Highway 25 is two-lane and curvy. There are probably as many miles bound by single or double-yellow lines as there are that aren't. Lots of big trucks use Highway 25, especially lots of big tanker trucks, and the other day I was behind a hazardous waste-carrying truck that came to a complete stop at each railroad crossing (of which there are several although you probably wouldn't notice if you weren't behind a vehicle that came to a full stop at each one).

There are some tiny towns on 25 between Logansport and Lafayette, all with their slow-down speed limits. Not that I blame them. If I lived and had kids in Americus or Burrows, I'd want people to slow down too. But, as a commuter, having to constantly slow down and speed up gets frustrating. As it does when you get behind a slow-moving vehicle that you simply never have the opportunity to pass. It ambles on, going 45, seemingly oblivious to the stack of impatient drivers behind it.

You can tell the drivers who are either running late for work or simply have a nervous constitution. They swerve in and out, checking to see if the road ahead is free so they can pass. One kid was so frustrated, he passed three cars on a double-yellow line, evidently having decided that poking along was a fate, literally, worse than death. I know I was holding my breath to see if he would make it and I assume everyone else in our line was too.

There is one larger town on this route, Delphi. Delphi is the county seat of Carroll County and is typically midwestern with a town square facing the four sides of an impressive old Courthouse and some lovely homes bordering the downtown. I am always on a quest for good bakeries when I travel. There is a bakery on a main corner in Delphi called The Stone House that has great cookies and cinnamon rolls and pies. Something else I look for is a convenience store where you can get a fountain drink in styrofoam cups. I want styrofoam because I can nurse a 32-ounce pop for hours and the ice lasts that long in styrofoam. Seems like a small thing, I know, but there you go, it's important to me.

Another bad thing about this trip is that there aren't very many good radio stations available. I mean non-music radio because I haven't ever got into the newest rock and roll but after all these years, I've finally o.d.ed on classic rock. I think I can't stand listening to Stairway to Heaven one more time. And so, I have two choices. I can listen to National Public Radio. Sometimes NPR offers interesting political pieces but other times, their programming can put you to sleep right there on the road as you drive. I know I should care about the inflation in Zimbabwe but the fact is, I just don't.

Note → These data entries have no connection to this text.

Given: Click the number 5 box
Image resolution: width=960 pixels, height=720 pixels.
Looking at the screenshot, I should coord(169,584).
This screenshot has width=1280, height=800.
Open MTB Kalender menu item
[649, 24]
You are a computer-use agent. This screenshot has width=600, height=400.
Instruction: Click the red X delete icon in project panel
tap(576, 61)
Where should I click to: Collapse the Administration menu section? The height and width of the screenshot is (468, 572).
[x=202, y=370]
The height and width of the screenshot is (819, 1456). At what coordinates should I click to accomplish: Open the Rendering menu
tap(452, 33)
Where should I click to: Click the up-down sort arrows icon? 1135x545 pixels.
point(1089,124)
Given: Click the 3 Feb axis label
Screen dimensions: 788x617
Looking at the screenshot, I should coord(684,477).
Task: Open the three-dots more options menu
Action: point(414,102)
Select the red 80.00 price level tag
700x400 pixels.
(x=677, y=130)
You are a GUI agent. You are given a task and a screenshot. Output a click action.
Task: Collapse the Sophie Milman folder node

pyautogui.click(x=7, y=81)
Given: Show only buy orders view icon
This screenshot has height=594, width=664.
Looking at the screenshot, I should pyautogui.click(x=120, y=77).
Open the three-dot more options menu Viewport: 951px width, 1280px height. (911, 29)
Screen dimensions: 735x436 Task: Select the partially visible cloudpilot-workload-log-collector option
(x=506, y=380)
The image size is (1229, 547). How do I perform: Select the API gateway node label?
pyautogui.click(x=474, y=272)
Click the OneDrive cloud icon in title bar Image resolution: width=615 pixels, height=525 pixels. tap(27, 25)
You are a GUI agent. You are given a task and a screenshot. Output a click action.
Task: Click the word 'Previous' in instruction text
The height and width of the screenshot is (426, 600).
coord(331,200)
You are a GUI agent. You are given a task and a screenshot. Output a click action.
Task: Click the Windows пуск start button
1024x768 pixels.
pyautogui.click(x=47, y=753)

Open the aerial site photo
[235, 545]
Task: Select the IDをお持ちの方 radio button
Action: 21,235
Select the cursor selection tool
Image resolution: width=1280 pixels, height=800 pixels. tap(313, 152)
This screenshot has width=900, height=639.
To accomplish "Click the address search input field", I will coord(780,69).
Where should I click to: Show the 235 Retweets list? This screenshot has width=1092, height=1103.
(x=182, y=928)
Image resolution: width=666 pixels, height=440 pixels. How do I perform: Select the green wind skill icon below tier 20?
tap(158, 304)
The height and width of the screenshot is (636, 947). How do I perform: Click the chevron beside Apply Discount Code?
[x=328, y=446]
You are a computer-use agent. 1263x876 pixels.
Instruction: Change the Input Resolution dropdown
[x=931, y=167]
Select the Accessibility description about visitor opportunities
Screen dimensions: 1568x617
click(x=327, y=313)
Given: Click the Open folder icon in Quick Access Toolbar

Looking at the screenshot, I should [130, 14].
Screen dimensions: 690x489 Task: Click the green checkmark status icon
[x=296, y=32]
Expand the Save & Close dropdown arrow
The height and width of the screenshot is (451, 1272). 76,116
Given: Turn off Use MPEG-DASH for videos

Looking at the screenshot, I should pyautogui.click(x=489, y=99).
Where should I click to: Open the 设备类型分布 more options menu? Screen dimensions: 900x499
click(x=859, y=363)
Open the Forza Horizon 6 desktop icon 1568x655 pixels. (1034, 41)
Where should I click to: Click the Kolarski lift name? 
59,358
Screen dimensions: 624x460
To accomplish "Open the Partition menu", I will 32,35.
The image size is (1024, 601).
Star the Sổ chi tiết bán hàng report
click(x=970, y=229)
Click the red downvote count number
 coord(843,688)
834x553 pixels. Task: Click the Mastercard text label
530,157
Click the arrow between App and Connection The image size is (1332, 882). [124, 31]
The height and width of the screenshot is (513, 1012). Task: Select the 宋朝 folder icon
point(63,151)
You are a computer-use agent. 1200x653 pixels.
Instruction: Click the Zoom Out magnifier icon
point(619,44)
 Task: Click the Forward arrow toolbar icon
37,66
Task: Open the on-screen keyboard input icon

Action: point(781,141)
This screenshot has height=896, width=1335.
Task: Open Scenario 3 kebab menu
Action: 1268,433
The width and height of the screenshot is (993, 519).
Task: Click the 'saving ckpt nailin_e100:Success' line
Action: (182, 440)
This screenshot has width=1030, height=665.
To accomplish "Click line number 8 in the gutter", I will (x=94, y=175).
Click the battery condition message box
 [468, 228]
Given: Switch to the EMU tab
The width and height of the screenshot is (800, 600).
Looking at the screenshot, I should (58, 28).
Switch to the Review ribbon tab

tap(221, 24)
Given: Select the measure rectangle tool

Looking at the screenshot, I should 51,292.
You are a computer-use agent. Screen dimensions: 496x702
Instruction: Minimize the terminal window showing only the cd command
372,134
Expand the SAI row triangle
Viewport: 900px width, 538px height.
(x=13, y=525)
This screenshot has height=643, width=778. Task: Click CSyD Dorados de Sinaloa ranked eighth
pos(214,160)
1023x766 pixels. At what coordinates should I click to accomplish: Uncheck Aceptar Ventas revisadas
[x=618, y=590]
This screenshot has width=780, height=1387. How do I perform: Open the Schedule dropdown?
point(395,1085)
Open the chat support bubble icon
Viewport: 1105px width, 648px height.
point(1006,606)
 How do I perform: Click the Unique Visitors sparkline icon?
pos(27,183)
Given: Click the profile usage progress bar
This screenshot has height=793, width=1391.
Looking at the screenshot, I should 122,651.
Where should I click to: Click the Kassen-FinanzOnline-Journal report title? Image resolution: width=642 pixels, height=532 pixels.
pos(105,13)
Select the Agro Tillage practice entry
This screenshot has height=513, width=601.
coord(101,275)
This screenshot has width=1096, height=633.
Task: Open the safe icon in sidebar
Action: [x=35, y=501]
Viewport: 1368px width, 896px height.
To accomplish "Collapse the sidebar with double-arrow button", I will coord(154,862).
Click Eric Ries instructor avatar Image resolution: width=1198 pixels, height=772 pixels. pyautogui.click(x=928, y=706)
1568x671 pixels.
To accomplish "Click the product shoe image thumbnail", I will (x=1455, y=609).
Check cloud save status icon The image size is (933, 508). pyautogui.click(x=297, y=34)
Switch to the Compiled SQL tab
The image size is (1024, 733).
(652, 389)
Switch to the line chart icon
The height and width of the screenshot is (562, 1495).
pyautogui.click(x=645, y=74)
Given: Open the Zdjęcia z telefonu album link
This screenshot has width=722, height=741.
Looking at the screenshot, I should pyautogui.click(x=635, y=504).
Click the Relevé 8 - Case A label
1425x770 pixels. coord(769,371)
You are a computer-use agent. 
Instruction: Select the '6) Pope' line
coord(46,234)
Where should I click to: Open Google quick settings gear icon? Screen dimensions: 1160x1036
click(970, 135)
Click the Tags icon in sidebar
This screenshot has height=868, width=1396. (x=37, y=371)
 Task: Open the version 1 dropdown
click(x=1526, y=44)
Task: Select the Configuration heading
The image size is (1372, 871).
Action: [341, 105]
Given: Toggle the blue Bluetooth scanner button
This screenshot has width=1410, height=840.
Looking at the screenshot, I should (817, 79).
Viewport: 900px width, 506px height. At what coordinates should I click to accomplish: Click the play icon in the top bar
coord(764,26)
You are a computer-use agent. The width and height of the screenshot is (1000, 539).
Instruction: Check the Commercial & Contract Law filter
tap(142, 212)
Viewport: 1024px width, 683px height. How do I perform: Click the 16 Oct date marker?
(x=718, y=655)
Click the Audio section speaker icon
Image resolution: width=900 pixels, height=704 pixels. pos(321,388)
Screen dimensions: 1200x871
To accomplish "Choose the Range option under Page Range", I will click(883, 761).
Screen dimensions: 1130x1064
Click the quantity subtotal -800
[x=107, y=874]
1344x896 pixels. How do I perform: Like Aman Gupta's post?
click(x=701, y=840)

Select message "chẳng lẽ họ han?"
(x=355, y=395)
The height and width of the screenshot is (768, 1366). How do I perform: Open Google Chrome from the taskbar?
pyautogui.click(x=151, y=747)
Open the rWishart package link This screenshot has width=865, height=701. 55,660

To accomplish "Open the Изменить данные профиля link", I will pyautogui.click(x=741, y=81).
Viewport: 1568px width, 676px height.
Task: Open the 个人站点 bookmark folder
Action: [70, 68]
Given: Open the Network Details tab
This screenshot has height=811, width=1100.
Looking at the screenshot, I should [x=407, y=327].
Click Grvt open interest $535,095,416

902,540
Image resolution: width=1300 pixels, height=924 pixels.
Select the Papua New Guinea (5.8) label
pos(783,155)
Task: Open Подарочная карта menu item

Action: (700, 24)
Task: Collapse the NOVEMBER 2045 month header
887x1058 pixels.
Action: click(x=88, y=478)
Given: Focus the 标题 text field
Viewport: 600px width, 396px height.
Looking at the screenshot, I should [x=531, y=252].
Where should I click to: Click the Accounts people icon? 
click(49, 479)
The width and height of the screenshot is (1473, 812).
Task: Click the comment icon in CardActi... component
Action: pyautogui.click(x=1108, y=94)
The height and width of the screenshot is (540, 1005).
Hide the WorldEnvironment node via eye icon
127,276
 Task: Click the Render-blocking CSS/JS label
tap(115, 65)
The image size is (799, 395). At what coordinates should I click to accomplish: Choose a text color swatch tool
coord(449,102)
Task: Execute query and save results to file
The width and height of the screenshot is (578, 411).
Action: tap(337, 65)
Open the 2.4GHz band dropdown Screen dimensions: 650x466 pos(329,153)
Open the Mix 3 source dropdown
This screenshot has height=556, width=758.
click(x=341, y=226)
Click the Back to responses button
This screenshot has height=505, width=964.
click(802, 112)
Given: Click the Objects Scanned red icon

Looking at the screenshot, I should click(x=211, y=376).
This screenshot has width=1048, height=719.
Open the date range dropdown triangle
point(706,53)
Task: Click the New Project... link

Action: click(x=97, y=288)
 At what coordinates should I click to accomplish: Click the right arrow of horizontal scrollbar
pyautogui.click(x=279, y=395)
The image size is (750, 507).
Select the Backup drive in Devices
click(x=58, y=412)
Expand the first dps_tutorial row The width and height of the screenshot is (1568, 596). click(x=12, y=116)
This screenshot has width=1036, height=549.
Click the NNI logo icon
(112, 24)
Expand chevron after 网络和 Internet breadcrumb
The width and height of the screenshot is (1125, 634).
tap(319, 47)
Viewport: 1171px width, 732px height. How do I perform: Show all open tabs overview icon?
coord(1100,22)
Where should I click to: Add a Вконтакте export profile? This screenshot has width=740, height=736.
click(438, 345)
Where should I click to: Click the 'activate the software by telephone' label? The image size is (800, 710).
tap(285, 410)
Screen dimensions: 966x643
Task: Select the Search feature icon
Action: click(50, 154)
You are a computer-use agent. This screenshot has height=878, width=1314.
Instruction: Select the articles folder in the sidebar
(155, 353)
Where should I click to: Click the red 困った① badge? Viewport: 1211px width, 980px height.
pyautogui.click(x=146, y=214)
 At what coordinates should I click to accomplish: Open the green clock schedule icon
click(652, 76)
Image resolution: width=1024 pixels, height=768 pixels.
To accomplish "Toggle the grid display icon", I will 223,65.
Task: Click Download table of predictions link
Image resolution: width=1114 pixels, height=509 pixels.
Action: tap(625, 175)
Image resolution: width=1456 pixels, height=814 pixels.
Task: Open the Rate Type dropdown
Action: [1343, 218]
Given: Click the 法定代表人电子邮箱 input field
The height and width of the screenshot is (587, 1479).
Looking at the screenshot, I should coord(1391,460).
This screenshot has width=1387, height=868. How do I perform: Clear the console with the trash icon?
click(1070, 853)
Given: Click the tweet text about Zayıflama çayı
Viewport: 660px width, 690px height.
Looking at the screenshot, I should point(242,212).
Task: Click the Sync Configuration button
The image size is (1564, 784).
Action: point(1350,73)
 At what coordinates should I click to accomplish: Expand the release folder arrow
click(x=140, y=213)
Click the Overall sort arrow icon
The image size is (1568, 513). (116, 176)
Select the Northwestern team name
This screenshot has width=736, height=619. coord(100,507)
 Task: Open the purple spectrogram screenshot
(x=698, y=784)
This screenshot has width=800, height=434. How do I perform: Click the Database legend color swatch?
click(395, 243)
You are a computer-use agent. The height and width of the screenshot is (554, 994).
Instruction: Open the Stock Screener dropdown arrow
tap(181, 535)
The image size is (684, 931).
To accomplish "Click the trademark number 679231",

I can get one talk radio station on my trip - 1350 out of Kokomo. Depending on what time I'm on the road, I get to listen to Rush Limbaugh, Glenn Beck or Tim Heck, conservatives all and pretty much in lock step with one another on every issue. There is no hint that there could be another side to any story, no attempt at real discussion of an issue. Either believe them or you are an idiot, or worst a traitor to the United States! This Johnny-One-Note programming gets almost as boring as inflation in Zimbabwe or Stairway to Heaven for the umpty-millionth time. I think I am going to have to invest in satellite radio.

The upshot of this trip is that you flatly cannot predict exactly how long it is going to take you to reach Lafayette from Wabash. It can vary 15-20 minutes depending on traffic - anywhere from a hour and 15 minutes to a good hour and a half. Luckily, my boss, the managing attorney, is understanding about this, telling me to leave at my regular time and whatever time I get there is what time I get there. (He's traveled Highway 25 many times too).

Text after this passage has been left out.